Recently a customer encountered a memory leak bug with MySQL. We'll obviously fix that, but getting it into the patch cycle and tested will take a little while. In the interim, we needed a solution to keep MySQL from leaking so much that it affects the system. Enter Solaris Resource Management. With a bit of experimentation, as expected, I did find that I could effectively limit the max address space and limit the resident memory with both rcapd and generic resource controls.
Assuming the user mysql,which is the default in the version we ship in OpenSolaris Web Stack, here's what I set (I'm running OpenSolaris build 101, but expect similar behavior on S10U6):
# projadd user.mysql # projmod -s -K "rcap.max-rss=100MB" -K "process.max-address-space=(priv,100MB,deny)" user.mysql # rctladm -e syslog=WARNING process.max-address-space
This will limit the max-rss (resident memory, via rcapd, which needs to be enabled: svcadm enable rcap) and the process max address space to 100MB for the user mysql (by configuring the user's default project). In practical terms, prstat showed the memory usage a bit lower, probably due to how the accounting is done for shared objects.
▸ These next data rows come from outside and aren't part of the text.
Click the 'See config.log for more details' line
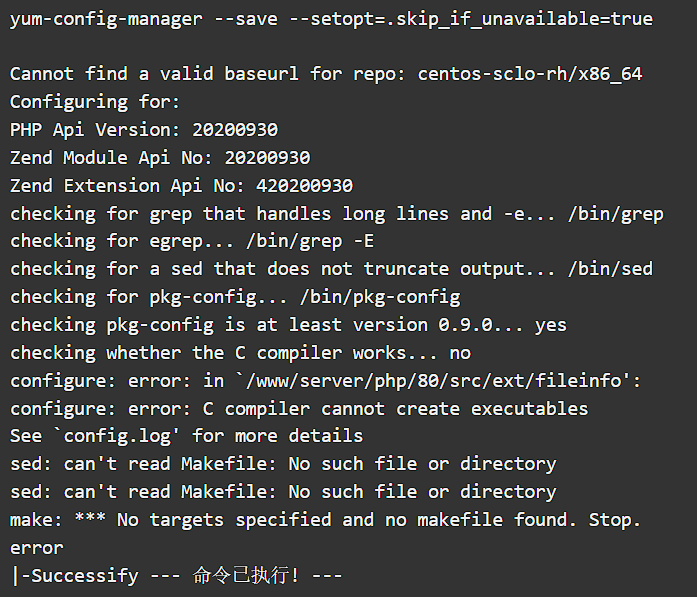 (187, 437)
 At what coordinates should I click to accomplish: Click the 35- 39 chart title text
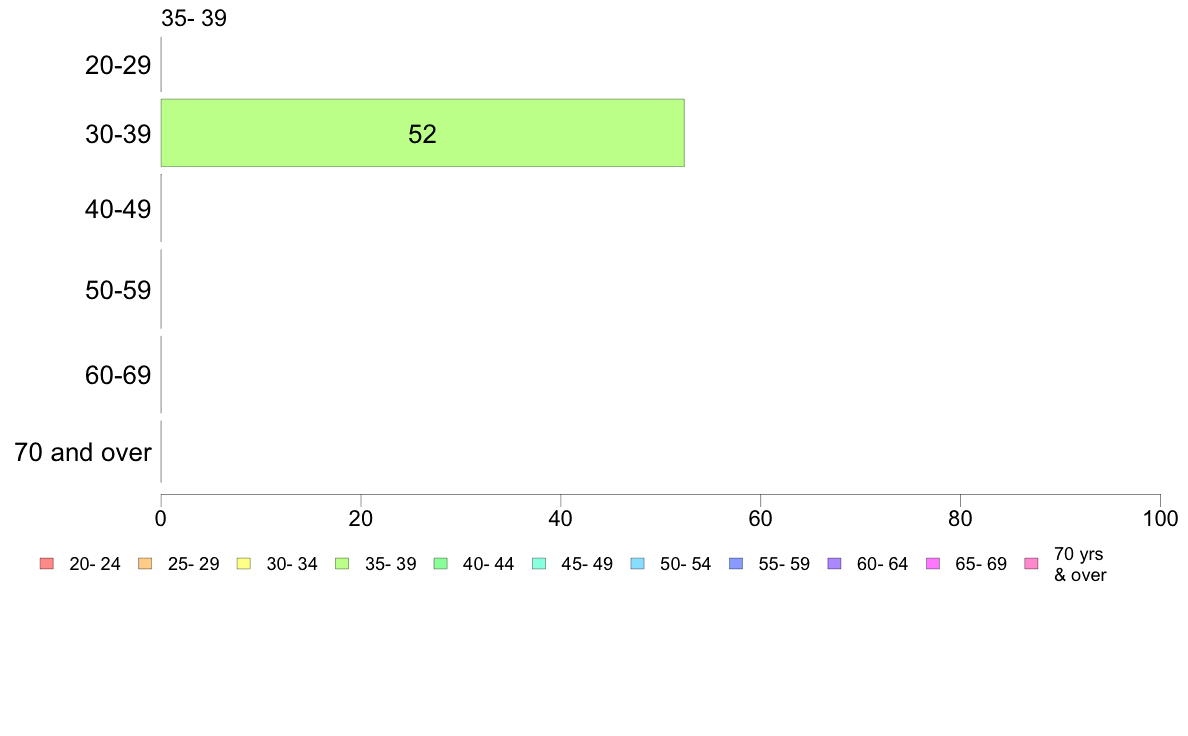click(194, 18)
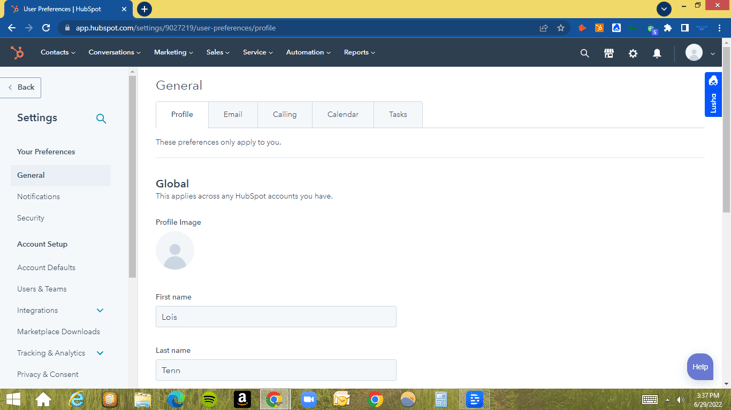Open the search magnifier in top navigation
Image resolution: width=731 pixels, height=410 pixels.
585,53
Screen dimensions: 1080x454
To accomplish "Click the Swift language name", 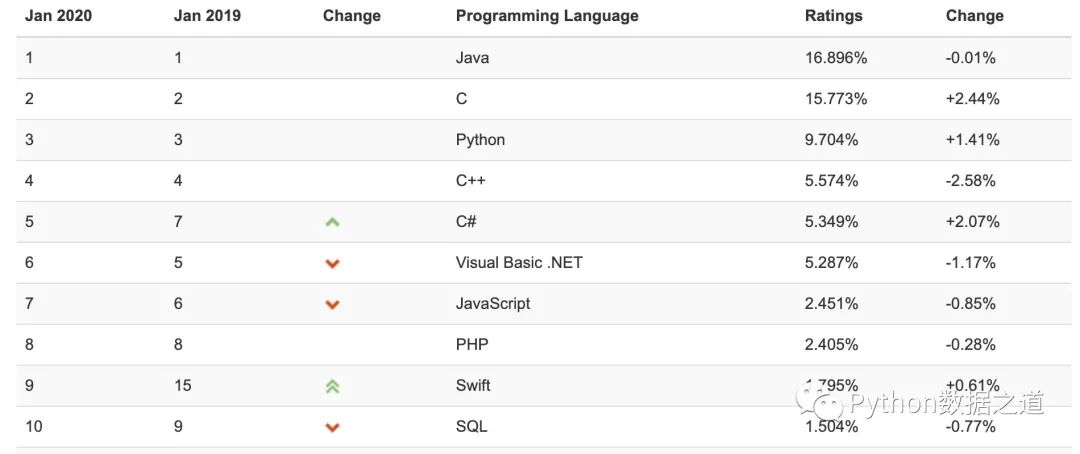I will pyautogui.click(x=473, y=385).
The rctladm command will tell Solaris to syslog a warning (on a global basis) if the process tries to exceed the memory amount set out. Note that becuase I'm using deny on the max-address-space, it can't get any more memory anyway.... Solaris will just act like there's no more memory available when the process tries to allocate some. In this case, we may want to restart the MySQL service, through a cron job that looks to the syslog.... though we'd have to handle that carefully.
I experimented with mysql 5.0 and a small program to get mysql to try to use a lot of memory and show rcapd/resource controls doing their job. I ran rcapd in debug mode to verify it was doing the correct thing.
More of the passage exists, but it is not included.